GMM by fitgmdist in MATLAB gives different results when running all iterations at once or iteratively

I am designing a new algorithm which needs to partially run EM algorithm. I am using MATLAB's (R2015b) fitgmdist for this.

I observe a difference between the solutions obtained by (1) running a large number of iterations at once and (2) running the same number of iterations one by one. Note that both versions use same starting point, number of replicates is left to 1 (default), the RegularizationValue is left to default (0).

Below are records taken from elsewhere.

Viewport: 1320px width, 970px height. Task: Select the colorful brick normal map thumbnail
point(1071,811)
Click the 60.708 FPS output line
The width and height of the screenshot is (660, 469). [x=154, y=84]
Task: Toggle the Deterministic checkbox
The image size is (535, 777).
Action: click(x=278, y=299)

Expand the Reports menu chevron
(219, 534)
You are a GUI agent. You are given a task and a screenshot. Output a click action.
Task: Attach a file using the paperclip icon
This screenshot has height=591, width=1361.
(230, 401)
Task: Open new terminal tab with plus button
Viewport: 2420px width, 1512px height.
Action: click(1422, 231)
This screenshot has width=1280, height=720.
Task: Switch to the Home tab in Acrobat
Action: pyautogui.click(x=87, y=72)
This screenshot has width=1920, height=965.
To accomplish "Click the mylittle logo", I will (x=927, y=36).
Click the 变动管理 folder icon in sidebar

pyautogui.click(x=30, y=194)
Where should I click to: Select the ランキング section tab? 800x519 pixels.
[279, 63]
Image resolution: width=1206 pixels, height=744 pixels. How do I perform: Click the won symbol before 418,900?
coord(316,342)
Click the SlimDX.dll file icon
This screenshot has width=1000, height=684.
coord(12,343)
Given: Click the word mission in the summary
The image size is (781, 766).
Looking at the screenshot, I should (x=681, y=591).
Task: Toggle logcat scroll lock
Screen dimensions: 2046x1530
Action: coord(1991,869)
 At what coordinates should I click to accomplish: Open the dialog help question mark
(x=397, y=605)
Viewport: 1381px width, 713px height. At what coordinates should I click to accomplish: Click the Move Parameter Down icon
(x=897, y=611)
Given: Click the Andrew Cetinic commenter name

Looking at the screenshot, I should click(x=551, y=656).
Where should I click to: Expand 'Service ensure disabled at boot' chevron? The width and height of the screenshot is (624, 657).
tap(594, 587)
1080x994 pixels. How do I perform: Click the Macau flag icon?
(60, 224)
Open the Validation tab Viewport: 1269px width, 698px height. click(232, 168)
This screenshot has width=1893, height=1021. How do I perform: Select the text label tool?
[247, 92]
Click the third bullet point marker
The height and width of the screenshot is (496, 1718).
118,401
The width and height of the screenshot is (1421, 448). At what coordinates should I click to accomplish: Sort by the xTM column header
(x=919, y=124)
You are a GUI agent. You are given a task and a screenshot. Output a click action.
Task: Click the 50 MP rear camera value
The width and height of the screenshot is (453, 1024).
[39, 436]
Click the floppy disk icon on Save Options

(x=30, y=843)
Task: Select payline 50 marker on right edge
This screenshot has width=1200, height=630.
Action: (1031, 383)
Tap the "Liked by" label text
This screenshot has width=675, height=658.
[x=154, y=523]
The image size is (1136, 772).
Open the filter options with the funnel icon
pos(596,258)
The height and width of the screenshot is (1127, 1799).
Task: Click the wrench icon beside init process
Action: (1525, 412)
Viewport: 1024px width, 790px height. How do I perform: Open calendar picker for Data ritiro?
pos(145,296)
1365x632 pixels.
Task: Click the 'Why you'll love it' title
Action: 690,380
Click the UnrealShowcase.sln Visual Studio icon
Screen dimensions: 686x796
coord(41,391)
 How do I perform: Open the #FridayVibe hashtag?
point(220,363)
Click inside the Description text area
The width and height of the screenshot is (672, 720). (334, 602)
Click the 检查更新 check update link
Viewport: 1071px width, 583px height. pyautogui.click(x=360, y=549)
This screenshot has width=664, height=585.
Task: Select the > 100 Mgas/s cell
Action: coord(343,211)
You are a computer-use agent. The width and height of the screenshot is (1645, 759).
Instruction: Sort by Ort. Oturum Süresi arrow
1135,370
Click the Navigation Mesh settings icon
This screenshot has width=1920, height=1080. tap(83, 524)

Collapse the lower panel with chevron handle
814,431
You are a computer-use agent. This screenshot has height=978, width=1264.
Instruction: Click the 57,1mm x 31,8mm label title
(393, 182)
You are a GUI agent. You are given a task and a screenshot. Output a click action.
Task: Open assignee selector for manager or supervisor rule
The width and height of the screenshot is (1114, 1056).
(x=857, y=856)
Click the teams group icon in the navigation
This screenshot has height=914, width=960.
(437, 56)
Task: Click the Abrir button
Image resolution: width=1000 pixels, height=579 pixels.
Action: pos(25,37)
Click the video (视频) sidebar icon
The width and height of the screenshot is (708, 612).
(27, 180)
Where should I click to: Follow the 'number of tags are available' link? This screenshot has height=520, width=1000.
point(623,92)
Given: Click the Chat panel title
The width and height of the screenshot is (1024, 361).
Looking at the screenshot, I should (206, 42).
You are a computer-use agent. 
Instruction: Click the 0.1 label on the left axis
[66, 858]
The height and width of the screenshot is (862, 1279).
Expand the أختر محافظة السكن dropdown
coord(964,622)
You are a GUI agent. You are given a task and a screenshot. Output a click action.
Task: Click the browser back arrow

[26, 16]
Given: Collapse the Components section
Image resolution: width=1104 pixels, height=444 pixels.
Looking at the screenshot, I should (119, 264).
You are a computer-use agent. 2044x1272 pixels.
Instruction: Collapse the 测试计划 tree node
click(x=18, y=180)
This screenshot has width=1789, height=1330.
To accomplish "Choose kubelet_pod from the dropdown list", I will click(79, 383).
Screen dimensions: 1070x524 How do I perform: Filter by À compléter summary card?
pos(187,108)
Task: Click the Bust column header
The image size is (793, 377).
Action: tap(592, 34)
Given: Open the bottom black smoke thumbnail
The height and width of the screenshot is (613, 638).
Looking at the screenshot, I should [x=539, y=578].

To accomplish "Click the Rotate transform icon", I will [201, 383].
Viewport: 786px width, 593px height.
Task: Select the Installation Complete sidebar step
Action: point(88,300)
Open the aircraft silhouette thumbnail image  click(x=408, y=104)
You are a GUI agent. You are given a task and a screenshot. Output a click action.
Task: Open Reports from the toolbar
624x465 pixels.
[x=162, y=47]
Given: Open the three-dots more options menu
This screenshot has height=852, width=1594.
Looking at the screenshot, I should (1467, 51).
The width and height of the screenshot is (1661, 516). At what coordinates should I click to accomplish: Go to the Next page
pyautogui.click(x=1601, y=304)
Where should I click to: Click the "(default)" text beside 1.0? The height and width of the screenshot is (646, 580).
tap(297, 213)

So where does the difference come from?

Here is the code that demonstrates the issue:

mu1 = [1 1];
Sigma1 = [2 0; 0 0.5];
mu2 = [1 -1];
Sigma2 = [1 0;0 1];
rng(20); % For reproducibility
X = [mvnrnd(mu1,Sigma1,1000);mvnrnd(mu2,Sigma2,1000)];

start = [];
start.mu = [X(randi(size(X,1)),:); X(randi(size(X,1)),:)];
start.Sigma = [];
start.Sigma = cat(3, start.Sigma, Sigma1+rand(1));
start.Sigma = cat(3, start.Sigma, Sigma2+rand(1));

% run 100 iterations
GMModel = fitgmdist(X,2,'Options',statset('MaxIter',100),'Start',start);

% now run 100 iterations one by one
for i=1:100
    GMModel2 = fitgmdist(X,2,'Options',statset('MaxIter',1),'Start',start);
    % set the start to result after 1 iteration
    start.mu = GMModel2.mu;
    start.Sigma = GMModel2.Sigma;
    start.ComponentProportion = GMModel2.ComponentProportion;
end


GMModel

% GMModel = 
% 
% Gaussian mixture distribution with 2 components in 2 dimensions
% Component 1:
% Mixing proportion: 0.470964
% Mean:       0.9345       0.9932
% 
% Component 2:
% Mixing proportion: 0.529036
% Mean:       1.0809      -0.8807



GMModel2

% GMModel2 = 
% 
% Gaussian mixture distribution with 2 components in 2 dimensions
% Component 1:
% Mixing proportion: 0.481425
% Mean:      0.93994      0.98135
% 
% Component 2:
% Mixing proportion: 0.518575
% Mean:       1.0788     -0.90749

EDIT: One thing that I did not check before was the number of iterations used for GMModel (when MaxIter set to 100). It stopped after 74 iterations.

GMModel.NumIterations
%ans =
%    74

The negative log likelihood at iteration 74 for one iteration at a time is same as that of 100 MaxIter. At iteration 75 it drops by ~0.006. So another question arises, why did the MaxIter 100 version stop at iteration 74 when the log-likelihood drops more than the tolerance which is 1e-6?

Solution

The stopping is likely related to the convergence check in MATLAB/R201Xy/toolbox/stats/stats/@gmdistribution/private/gmcluster.m about halfway through in gmcluster_learn:

%check if it converges
llDiff = ll-ll_old;
if llDiff >= 0 && llDiff < options.TolFun *abs(ll)                                                                                                                    
    optimInfo.Converged=true;
    break;
end
ll_old = ll;

where ll is set via [ll,post] = estep(log_lh);, but near the top of the function it sets

ll_old = -inf;

so when you run all at once, llDiff shrinks over the iterations but when you run one by one, it remains large and the convergence check always fails.